Work to complete:
Lines to restate from the data below: from the one containing "Privacy Policy (999, 930)" to the one containing "[Toggle Pizza Ovens submenu] (929, 154)", both included. Give them again exactly, and only them.

Collected data

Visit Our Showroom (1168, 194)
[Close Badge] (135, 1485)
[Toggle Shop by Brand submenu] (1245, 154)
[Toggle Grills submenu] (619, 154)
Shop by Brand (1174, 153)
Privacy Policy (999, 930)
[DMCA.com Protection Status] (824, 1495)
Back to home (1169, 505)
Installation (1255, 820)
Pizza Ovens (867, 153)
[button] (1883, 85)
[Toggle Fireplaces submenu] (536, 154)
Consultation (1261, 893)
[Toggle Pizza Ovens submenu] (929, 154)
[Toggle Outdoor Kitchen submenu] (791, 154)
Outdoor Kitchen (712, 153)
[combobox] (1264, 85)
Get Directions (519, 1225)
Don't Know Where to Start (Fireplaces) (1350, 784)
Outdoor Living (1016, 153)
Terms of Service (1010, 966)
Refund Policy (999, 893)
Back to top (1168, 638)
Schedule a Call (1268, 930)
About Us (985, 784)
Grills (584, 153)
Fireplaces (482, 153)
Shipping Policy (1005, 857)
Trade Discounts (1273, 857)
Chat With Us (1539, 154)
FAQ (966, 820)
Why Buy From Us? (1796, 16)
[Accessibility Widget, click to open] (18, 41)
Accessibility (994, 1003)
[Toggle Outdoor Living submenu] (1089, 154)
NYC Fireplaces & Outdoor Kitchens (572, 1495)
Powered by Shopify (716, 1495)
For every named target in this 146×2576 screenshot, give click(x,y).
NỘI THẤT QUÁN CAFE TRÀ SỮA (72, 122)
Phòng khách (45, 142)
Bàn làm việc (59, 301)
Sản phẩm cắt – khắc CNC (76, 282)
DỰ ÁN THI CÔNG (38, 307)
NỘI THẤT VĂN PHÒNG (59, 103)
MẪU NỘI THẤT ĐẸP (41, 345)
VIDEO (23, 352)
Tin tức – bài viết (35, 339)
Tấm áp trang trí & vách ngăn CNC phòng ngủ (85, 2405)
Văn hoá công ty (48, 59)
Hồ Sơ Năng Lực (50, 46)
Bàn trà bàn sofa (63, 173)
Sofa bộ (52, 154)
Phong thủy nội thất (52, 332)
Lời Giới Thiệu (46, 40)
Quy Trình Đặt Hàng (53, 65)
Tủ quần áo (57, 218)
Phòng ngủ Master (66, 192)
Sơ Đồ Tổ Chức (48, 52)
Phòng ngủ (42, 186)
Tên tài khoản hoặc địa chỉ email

Result below:
Privacy Policy (999, 930)
[DMCA.com Protection Status] (824, 1495)
Back to home (1169, 505)
Installation (1255, 820)
Pizza Ovens (867, 153)
[button] (1883, 85)
[Toggle Fireplaces submenu] (536, 154)
Consultation (1261, 893)
[Toggle Pizza Ovens submenu] (929, 154)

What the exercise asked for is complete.